In 2017, when high school student Brandi Levy was disciplined by her school for a Snapchat photo that criticized her cheerleading team and featured vulgar language, the Levy family took legal action in the name of freedom of expression.
That single, frustrated post ultimately paved the way to the Supreme Court, earning an 8-1 ruling in Levy’s favor and cementing a new legal precedent for free speech in the digital age.
It all started when the Mahanoy Area freshman created a Snapchat post expressing her frustration with not making her school’s varsity cheerleading team.
“F— school, f— softball, f— cheer, f— everything,” the post read, alongside a photo of Levy and a teammate holding up their middle fingers.
Drama spreads like wildfire in a high school setting, so it’s unsurprising that Levy’s coaches got wind of the post and suspended her from cheerleading for a year. In response, Levy’s parents sued the school, claiming that the decision violated her free speech, one of America’s most integral, sacred principles.
For decades, the court has recognized that a school can regulate on campus student speech when it is disruptive to school proceedings, vulgar or impedes upon other people’s rights.
But this wasn’t one of those instances — yes, Levy’s speech referenced a school-based team, but her speech had ultimately occurred off school grounds, on her own time. For this reason, the case carried weight, defining the boundaries of students’ individual rights online. So, the U.S. Supreme Court decided to hear arguments for Mahanoy Area School District v. B.L. in 2021.

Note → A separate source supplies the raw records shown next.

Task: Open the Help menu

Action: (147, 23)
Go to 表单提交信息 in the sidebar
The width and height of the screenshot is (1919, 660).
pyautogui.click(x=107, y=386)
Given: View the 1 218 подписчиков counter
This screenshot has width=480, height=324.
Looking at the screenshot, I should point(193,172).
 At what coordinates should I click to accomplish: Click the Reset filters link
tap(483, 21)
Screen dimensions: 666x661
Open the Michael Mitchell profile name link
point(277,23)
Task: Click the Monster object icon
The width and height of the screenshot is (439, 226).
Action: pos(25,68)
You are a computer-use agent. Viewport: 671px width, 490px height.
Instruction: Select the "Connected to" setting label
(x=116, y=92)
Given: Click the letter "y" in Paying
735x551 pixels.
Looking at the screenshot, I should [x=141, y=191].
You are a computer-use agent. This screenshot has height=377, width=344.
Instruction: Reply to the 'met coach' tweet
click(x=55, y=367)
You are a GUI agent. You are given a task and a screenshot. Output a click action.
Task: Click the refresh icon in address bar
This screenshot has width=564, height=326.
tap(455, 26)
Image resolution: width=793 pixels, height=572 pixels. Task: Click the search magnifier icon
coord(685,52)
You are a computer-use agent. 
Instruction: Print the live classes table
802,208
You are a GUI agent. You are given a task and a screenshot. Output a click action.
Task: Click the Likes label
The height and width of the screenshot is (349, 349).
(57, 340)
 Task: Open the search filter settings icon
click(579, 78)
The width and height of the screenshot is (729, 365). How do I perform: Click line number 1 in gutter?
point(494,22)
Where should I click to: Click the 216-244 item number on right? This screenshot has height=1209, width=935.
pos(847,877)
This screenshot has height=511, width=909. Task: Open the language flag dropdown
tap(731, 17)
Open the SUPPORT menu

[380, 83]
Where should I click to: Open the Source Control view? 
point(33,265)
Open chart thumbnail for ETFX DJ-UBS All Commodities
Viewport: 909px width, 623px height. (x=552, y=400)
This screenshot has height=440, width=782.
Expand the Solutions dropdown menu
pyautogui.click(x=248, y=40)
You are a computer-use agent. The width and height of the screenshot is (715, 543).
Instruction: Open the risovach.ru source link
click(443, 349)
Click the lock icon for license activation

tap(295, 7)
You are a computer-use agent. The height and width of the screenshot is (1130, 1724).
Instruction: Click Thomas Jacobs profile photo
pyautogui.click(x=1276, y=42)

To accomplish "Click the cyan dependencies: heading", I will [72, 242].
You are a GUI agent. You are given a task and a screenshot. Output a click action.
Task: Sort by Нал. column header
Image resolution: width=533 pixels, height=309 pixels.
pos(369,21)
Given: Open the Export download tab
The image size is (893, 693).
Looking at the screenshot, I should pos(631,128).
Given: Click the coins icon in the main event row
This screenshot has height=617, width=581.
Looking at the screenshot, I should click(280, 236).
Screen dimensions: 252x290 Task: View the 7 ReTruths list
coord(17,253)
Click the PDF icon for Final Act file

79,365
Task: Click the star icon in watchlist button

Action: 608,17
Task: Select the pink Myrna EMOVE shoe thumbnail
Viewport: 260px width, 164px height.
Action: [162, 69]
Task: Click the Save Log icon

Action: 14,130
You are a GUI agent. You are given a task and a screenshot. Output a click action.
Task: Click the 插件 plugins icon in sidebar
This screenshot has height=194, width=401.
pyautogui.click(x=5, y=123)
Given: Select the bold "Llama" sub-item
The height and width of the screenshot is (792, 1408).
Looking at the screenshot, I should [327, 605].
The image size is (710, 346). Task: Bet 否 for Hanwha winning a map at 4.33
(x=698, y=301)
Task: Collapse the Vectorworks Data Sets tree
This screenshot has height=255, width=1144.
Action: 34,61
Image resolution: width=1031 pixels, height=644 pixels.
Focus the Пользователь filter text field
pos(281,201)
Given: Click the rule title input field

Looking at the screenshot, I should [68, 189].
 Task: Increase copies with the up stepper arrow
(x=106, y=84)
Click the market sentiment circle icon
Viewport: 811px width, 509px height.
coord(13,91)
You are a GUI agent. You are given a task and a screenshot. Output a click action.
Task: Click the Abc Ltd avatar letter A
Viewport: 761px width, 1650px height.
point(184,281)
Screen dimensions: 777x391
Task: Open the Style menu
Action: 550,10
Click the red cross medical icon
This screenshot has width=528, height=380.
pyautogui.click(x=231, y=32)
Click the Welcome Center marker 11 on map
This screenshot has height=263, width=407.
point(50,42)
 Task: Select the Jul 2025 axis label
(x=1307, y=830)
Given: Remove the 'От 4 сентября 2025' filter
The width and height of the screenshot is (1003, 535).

Eight of the Supreme Court’s nine justices sided with Levy, concluding that her first amendment rights had been infringed. The decision upheld existing precedent, noting that out-of-school student speech falls more so in the domain of parental discretion. The court also concluded that Levy’s speech did not pose an immediate harm or danger.
Mahanoy Area School District v. B.L. reaffirmed that young people are their own thinkers, their own speakers, out in the real world, and maintain the right to express those sides of themselves as they see fit.
Levy’s case was even featured in a 2025 documentary chronicling students’ speech freedoms since the landmark Tinker v. Des Moines case in 1969.
“Now that I’m older and I look back at it, I don’t regret doing it because now I’m here fighting for my rights,” Levi told the Republican Herald at the time. “I feel everyone should be able to do what I did, so I don’t regret it one bit.”
In a region historically defined by coal and rail, this five-year-old ruling represents a decidedly modern milestone. It pushed a local teenager to the forefront of a national conversation, permanently drawing the boundary lines for student expression on the internet.